Please rewrite the data below as a numbered list, one line per item, skipping blank lines and leaving out the pictures.

• [Provided records]:
☆ ☆ ☆ ☆

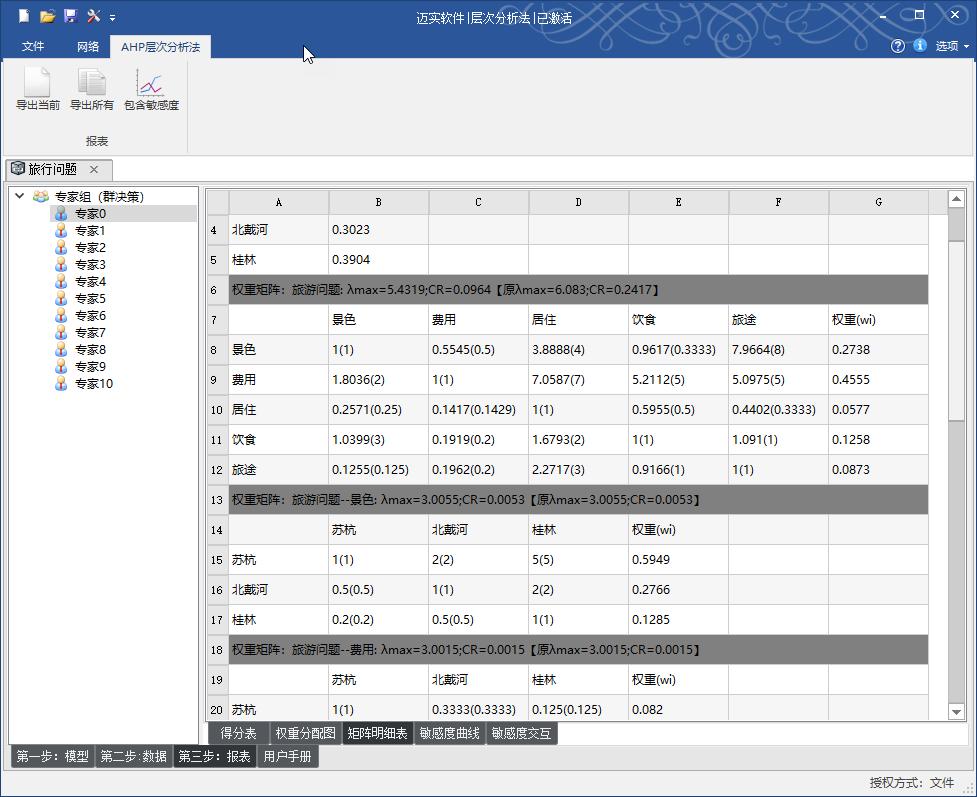Click the tools wrench icon in title bar

coord(94,17)
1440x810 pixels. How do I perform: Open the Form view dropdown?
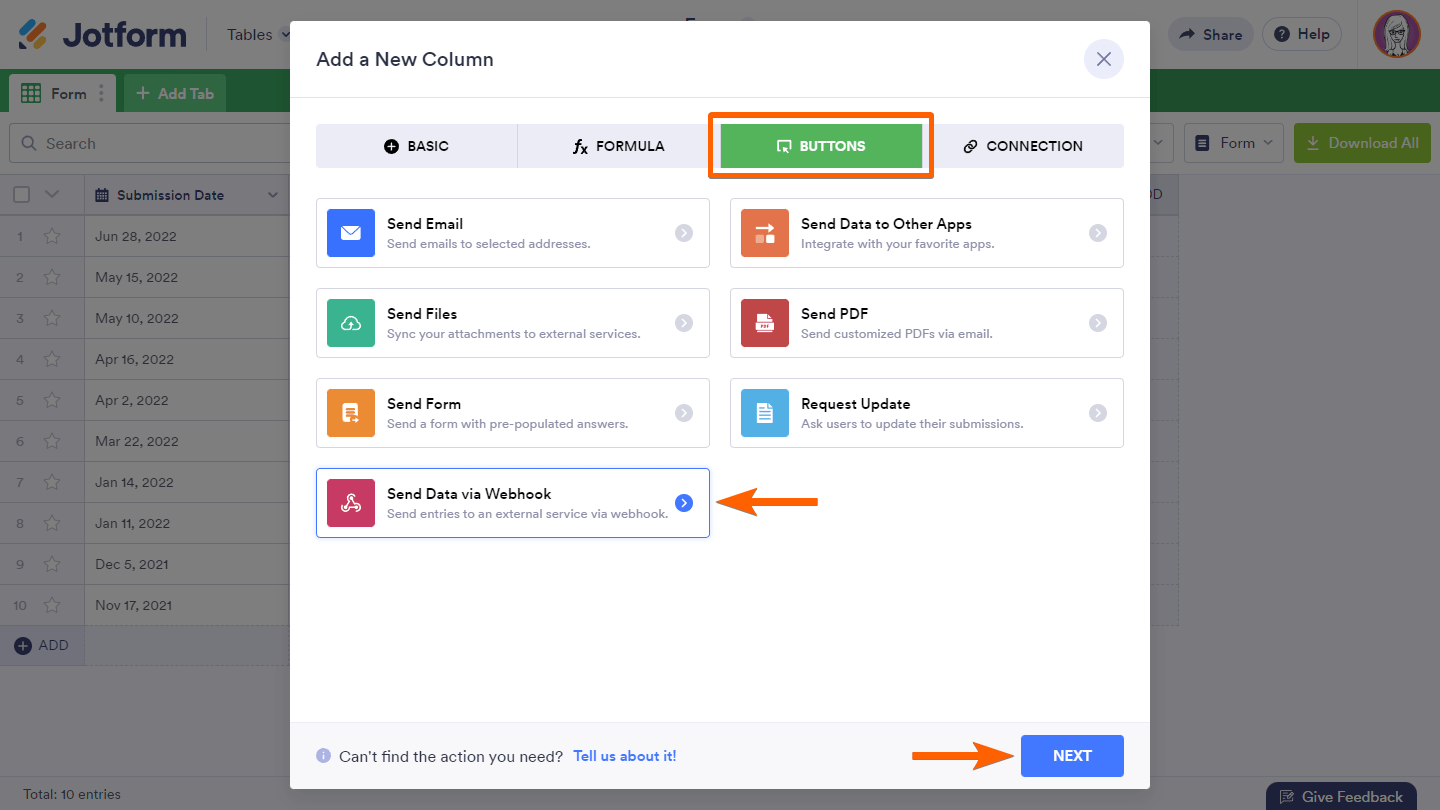[1234, 143]
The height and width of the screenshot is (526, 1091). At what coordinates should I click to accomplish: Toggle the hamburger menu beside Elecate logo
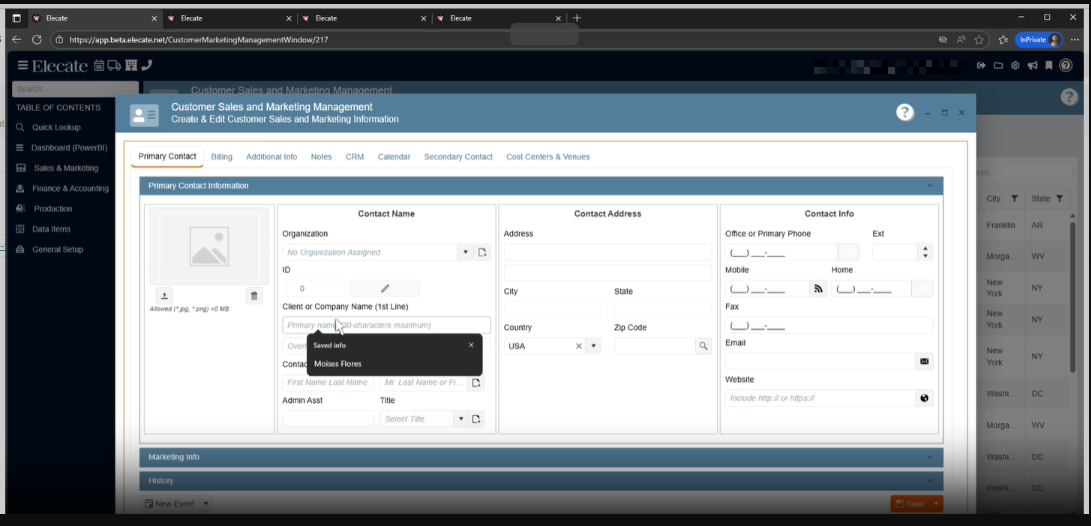[22, 65]
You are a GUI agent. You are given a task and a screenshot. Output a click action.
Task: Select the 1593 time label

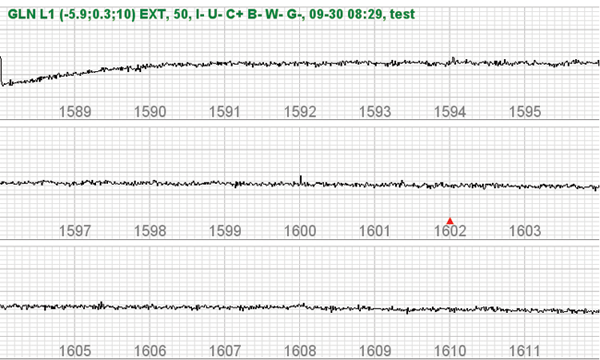point(375,112)
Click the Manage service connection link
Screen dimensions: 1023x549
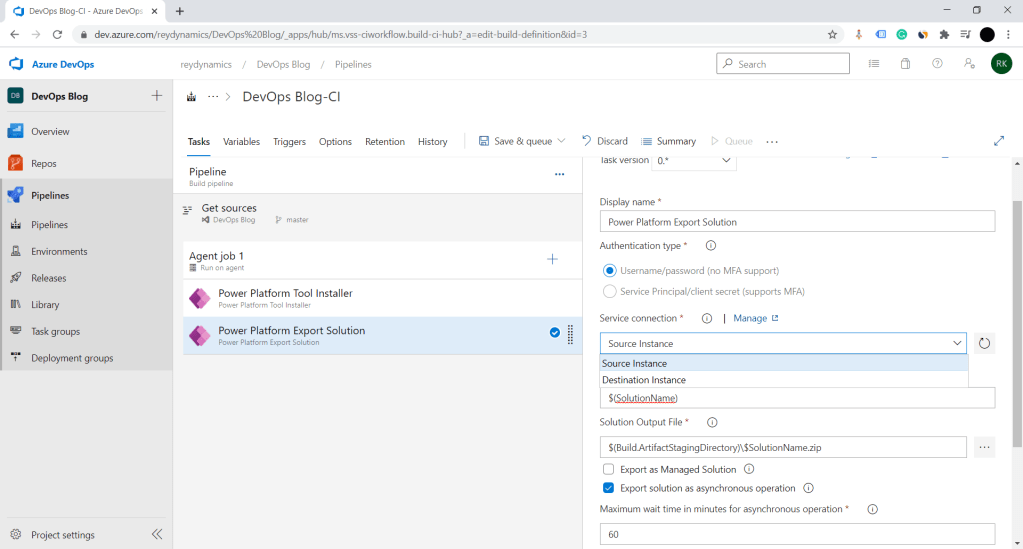click(x=755, y=318)
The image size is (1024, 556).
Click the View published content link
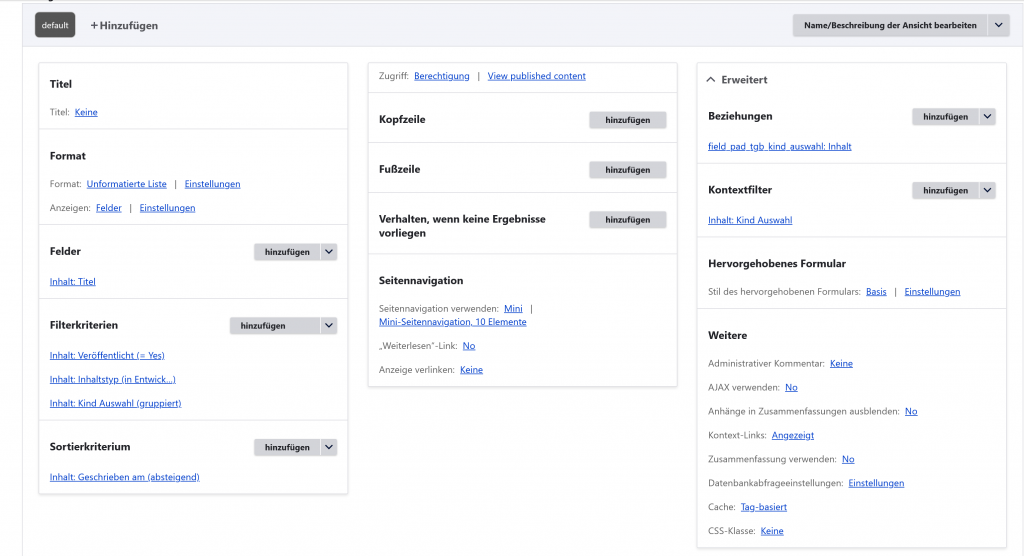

☆ ☆ ☆ ☆

• [Exercise result]:
1. Click the tools wrench icon in title bar
2. coord(94,17)
3. 1440x810 pixels. How do I perform: Open the Form view dropdown?
4. [1234, 143]
5. The height and width of the screenshot is (526, 1091). At what coordinates should I click to accomplish: Toggle the hamburger menu beside Elecate logo
6. [22, 65]
7. You are a GUI agent. You are given a task and a screenshot. Output a click action.
8. Task: Select the 1593 time label
9. point(375,112)
10. Click the Manage service connection link
11. Screen dimensions: 1023x549
12. click(x=755, y=318)
13. The image size is (1024, 556).
14. Click the View published content link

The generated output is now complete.